(c) Yvonne Dömling

Sonntags in die Kirche? Ja klar!

  • 27.07.20, 10:26
  • Yvonne Dömling
  •   Kurz und Knapp

Ja, leider auch die Statistik belegt, dass die Kirchengänger immer weniger werden. Für mich persönlich ist es als praktizierende Christin aber nach wie vor selbstverständlich, sonntags in die Kirche zu gehen. Ich werde natürlich oft gefragt, warum ich das tue.  Sonntags und an den katholischen Feiertagen in die Kirche zu gehen verstehe ich als klares Kirchengebot. Bei der Eucharistiefeier gedenkt man dem Leiden und Sterben Christi am Ostersonntag. Die Tatsache, dass Jesus für mich persönlich am Kreuz gestorben ist, ist für mich aber noch viel mehr als nur ein reines Gebot, das man eben einhalten muss. Das Erscheinen ist für mich ein ganz persönlicher Dank, dass Jesus für mich am Kreuz gestorben ist und mich dadurch erlöst hat.
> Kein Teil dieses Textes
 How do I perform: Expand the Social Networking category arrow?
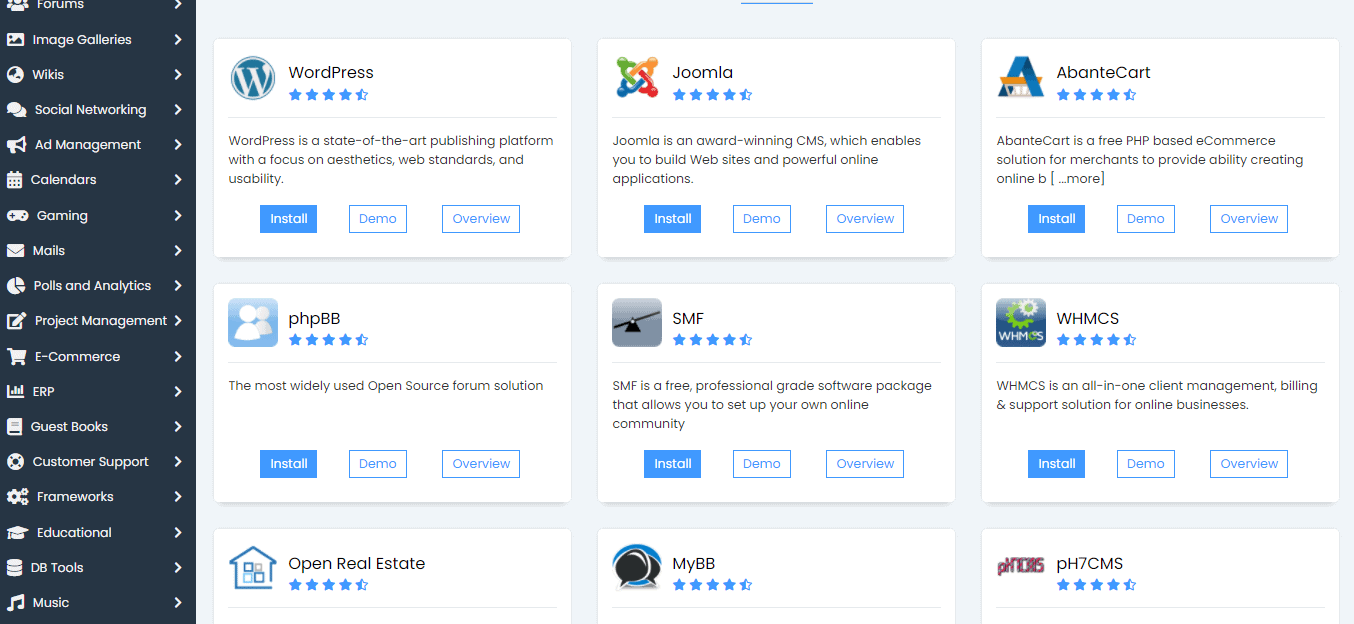pyautogui.click(x=177, y=110)
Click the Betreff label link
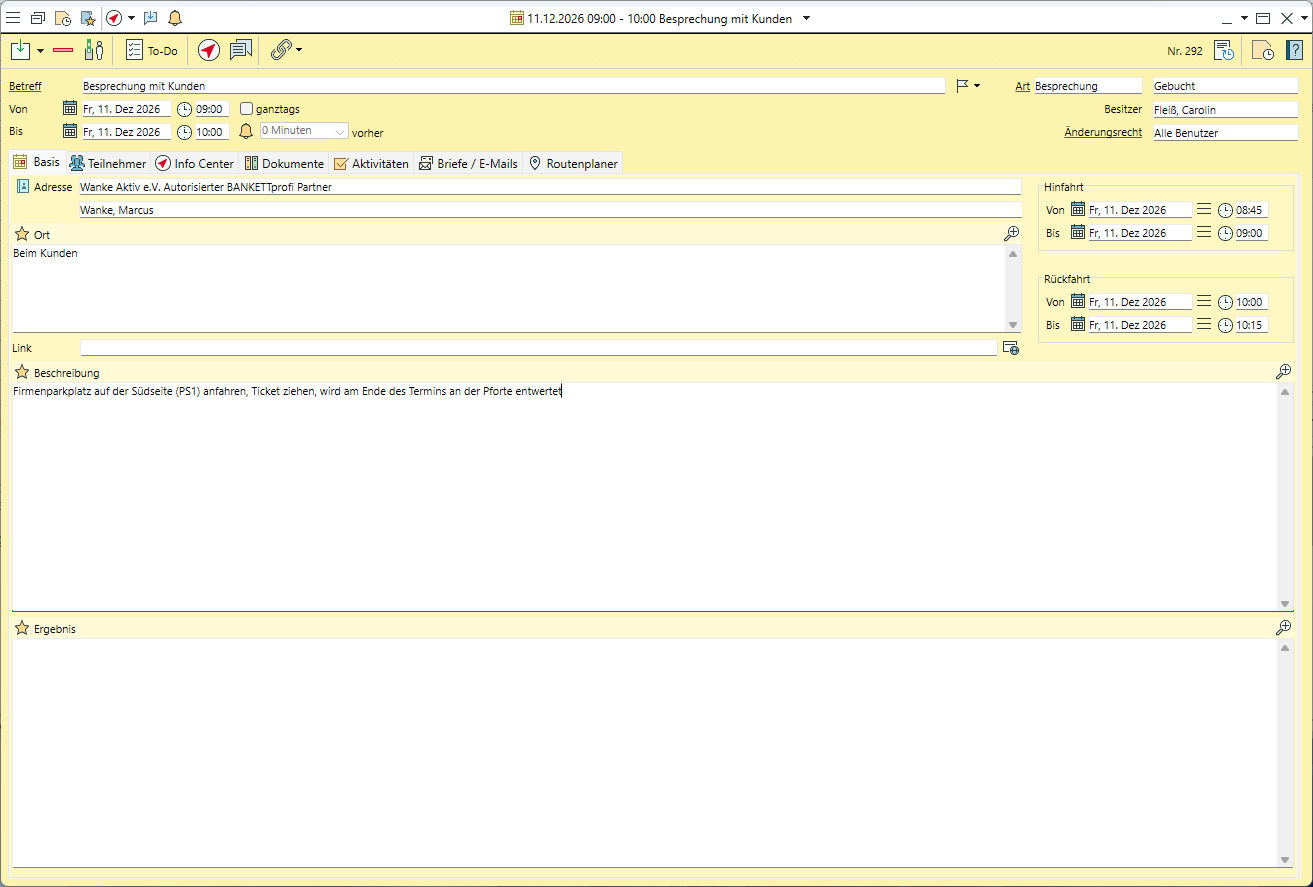1313x887 pixels. pyautogui.click(x=25, y=86)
Deshalb ist es mir nicht so wichtig, ob mich die Predigt jeden Sonntag umhaut, die Musik herausragend ist und ob es generell super spannend ist. Mich spricht auch die Predigt sehr oft persönlich an und hat mir schon oft geholfen, und manchmal haben mich die Lieder sehr berührt. Mir geht es aber in erster Linie nicht um das Drumherum, sondern um Gott. Das führt mich auch gleich zu einem weiteren Grund, nämlich, dass ich ohne Jesus nicht erlöst werden kann. Nicht Gott braucht es, dass ich jeden Sonntag in die Kirche gehe, sondern ich brauche ihn. Ich brauche Jesus in der Eucharistie. Das stärkt mich und gibt mir Kraft für die Woche und ohne Jesu Leib und Blut werde ich keine Erlösung erlangen.

Viele Möglichkeiten

Ich bin nicht immer jeden Sonntag in die Kirche gegangen. Im Kindesalter war ich ab und zu in der Messe und erst ab dem fünfzehnten Lebensjahr habe ich angefangen, jeden Sonntag und an den Feiertagen in die Kirche zu gehen. Seither gibt es für mich keine Ausnahme mehr. Auch dann nicht, wenn ich mal im Urlaub bin oder es am Samstagabend später wurde. Wenn ich krank bin, sehe ich mir die Heilige Messe im Livestream an. Im Krankheitsfall ist das zwar kein Gebot, aber für mich persönlich ist es aus den oben genannten Gründen sehr wichtig. Klar es ist nicht immer leicht in die Kirche zu gehen, vor allem nicht im Winter, wenn es ziemlich kalt in den Kirchen ist. Manchmal würde ich außerdem auch gerne ausschlafen, aber nichts desto trotz finde ich, dass es sich lohnt und Sonntag der Tag Gottes ist. Das Spannende ist, dass mich vor allem an den Tagen, an denen es mir besonders schwer fällt, sonntags in die Kirche zu gehen, die Heilige Messe durch die Predigt, die Wandlung oder durch eine andere Begebenheit ganz besonders stärkt. Heutzutage gibt es auch heilige Messen, die beispielsweise erst um 11 anfangen oder es gibt auch die Möglichkeit, die Vorabendmesse zu besuchen. Wenn man sonntags wirklich in die Kirche gehen möchte, dann findet sich fast immer ein Weg.